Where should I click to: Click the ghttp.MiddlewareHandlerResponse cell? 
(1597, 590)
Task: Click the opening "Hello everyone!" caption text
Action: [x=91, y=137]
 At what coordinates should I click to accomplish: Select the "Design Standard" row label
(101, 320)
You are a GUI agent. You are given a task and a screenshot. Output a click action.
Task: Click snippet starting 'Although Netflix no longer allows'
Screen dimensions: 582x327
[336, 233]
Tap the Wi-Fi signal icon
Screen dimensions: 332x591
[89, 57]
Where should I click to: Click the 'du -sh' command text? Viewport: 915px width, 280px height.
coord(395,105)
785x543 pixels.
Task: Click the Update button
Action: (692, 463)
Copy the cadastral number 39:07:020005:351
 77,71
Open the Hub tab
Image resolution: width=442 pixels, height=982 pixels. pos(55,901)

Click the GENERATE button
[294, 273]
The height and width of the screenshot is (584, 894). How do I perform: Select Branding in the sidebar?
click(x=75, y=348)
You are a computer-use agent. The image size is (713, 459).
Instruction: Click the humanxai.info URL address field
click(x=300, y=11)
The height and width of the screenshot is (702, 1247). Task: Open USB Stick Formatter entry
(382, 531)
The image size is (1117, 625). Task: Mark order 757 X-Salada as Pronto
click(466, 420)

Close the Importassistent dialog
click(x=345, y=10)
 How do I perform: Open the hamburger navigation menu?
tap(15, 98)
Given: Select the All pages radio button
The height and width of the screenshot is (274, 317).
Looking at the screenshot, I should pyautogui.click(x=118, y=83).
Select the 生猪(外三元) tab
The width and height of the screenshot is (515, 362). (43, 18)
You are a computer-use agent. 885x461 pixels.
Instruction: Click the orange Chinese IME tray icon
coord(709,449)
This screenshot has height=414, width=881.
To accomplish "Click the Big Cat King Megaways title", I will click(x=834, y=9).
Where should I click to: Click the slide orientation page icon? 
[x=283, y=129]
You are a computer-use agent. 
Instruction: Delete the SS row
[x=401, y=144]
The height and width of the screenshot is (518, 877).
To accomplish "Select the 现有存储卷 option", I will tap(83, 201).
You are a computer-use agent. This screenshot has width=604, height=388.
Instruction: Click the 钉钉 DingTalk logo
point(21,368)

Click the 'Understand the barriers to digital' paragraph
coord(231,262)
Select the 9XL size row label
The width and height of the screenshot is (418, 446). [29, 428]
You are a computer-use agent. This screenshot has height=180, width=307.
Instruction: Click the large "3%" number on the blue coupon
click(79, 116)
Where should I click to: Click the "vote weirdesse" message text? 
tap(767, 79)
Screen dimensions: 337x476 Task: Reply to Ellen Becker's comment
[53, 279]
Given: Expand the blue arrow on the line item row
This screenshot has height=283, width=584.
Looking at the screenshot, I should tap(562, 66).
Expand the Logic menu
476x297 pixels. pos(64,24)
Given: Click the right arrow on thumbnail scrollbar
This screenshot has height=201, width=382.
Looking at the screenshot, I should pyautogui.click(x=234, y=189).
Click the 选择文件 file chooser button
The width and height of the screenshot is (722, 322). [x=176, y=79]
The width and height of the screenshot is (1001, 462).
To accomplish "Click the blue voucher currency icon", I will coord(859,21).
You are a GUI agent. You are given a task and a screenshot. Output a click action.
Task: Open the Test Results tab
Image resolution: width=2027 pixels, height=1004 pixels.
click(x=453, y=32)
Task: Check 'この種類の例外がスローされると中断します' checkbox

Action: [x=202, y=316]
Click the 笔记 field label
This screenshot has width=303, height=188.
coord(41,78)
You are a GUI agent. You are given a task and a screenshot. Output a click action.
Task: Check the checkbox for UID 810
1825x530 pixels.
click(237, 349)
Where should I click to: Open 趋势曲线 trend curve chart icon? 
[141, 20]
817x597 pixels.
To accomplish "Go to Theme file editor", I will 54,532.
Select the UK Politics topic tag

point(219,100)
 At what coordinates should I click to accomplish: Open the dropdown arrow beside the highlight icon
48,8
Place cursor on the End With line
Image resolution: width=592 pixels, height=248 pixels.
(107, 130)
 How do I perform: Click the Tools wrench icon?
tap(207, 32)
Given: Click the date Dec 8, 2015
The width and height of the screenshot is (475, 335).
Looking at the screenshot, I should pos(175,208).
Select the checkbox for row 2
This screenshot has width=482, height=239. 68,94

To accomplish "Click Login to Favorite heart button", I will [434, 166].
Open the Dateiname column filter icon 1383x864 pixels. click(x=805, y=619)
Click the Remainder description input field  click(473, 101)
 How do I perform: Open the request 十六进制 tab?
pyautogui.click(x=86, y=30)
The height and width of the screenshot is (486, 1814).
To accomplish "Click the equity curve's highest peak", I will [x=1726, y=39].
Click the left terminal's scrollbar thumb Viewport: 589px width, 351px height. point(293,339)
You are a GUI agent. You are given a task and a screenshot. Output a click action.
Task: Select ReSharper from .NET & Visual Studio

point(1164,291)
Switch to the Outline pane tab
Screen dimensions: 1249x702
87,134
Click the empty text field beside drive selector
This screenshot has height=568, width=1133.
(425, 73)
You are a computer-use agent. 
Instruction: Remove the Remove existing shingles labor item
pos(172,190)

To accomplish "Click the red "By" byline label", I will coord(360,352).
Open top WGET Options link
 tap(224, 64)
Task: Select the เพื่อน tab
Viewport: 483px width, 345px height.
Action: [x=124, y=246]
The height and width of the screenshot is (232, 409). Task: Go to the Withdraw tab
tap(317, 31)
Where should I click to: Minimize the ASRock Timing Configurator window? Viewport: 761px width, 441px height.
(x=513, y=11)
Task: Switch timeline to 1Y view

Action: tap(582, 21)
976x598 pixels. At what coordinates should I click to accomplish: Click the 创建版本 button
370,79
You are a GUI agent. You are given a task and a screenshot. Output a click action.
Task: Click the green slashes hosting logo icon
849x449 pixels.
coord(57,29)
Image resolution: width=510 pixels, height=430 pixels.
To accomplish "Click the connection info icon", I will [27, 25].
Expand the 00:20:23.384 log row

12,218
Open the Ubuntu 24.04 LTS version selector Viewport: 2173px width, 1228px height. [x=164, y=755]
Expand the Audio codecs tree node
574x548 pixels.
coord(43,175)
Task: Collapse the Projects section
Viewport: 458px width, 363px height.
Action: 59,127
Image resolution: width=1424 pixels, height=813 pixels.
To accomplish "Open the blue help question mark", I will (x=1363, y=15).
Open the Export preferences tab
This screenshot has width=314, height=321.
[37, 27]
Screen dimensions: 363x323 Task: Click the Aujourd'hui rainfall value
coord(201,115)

● **WHAT TO PRODUCE**
Which lines above include the string "text"? Copy every one of them.

● **REPLY TO THE EXERCISE**
Task: Click the opening "Hello everyone!" caption text
Where should I click to: Click the 'du -sh' command text? Viewport: 915px width, 280px height.
Where should I click to: Click the "vote weirdesse" message text? 
Click the empty text field beside drive selector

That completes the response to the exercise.